Selon une étude commise par deux psychologues, chercheurs en management de la Penn State University, le télétravail est bon pour l’employé comme pour l’employeur. Les chercheurs ont accompli une méta-étude sur 20 ans de recherches sur ce secteur, compulsant les données de plus de 46 études impliquant plus de 12 000 employés au total pour en conclure que le télétravail augmentait le moral et la satisfaction des employés et diminuait le stress et le turn over.
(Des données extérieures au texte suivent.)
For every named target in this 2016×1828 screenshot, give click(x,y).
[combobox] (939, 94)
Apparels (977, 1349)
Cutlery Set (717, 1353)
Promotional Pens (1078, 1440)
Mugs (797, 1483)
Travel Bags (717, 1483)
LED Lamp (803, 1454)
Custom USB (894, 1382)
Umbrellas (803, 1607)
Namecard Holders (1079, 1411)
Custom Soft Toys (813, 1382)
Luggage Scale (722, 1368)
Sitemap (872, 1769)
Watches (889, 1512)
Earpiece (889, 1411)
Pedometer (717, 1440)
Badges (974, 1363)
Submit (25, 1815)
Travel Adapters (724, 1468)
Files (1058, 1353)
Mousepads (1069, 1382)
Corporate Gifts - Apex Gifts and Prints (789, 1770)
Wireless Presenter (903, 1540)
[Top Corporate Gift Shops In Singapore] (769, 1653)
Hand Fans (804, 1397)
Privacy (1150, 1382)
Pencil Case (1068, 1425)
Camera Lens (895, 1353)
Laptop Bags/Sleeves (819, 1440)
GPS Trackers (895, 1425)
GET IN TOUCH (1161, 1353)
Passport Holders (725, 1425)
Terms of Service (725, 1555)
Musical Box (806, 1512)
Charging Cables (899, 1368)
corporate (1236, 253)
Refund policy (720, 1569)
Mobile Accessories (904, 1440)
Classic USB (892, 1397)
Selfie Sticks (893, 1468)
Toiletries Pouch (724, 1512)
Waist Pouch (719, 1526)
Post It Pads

Selon l’étude, l’un des facteurs le plus important pour la satisfaction des employés est l’autonomie, que le télétravail apporte à un niveau individuel. « Nos résultats montrent que le télétravail a un effet largement bénéfique parce que le réaménagement qu’il implique apporte à l’employé plus de contrôle sur la manière dont il accomplit son travail », explique Ravi Gajendran, l’un des co-auteur de l’étude. « L’autonomie est un facteur majeur de la satisfaction du travailleur et cela résonne vraiment dans notre analyse. Nous avons trouvé que les télétravailleurs rapportent qu’ils ont une meilleure satisfaction, qu’ils sont moins enclins à quitter leur société, ont moins de stress, améliorent l’équilibre entre le travail et la vie privée et améliorent leurs performances. » Contrairement à la croyance populaire selon laquelle le temps en face à face au bureau est essentiel pour de bonnes relations de travail, la relation de travail entre un employé et son responsable ne souffre pas de la distance, à une exception près : les employés qui travaillent plus de trois jours par semaine loin de leur bureau, constatent une dégradation de leur relation avec leurs collègues. Cependant, les employeurs constatent que le télétravail n’affecte pas négativement les performances des télétravailleurs, au contraire. Quant aux employés qui télétravaillent, ils ne pensent pas que leur carrière puisse souffrir de leur passage au télétravail.

Leur étude (.pdf) baptisée : « Le bon, le mauvais et l’inconnu à propos du télétravail : une méta-analyse sur les médiateurs psychologiques et les conséquences individuelles  » (The Good, the Bad, and the Unknown About Telecommuting : Meta-Analysis of Psychological Mediators and Individual Consequences) est publiée par le Journal de psychologie appliquée de l’Association de psychologie américaine. Via Roland Piquepaille.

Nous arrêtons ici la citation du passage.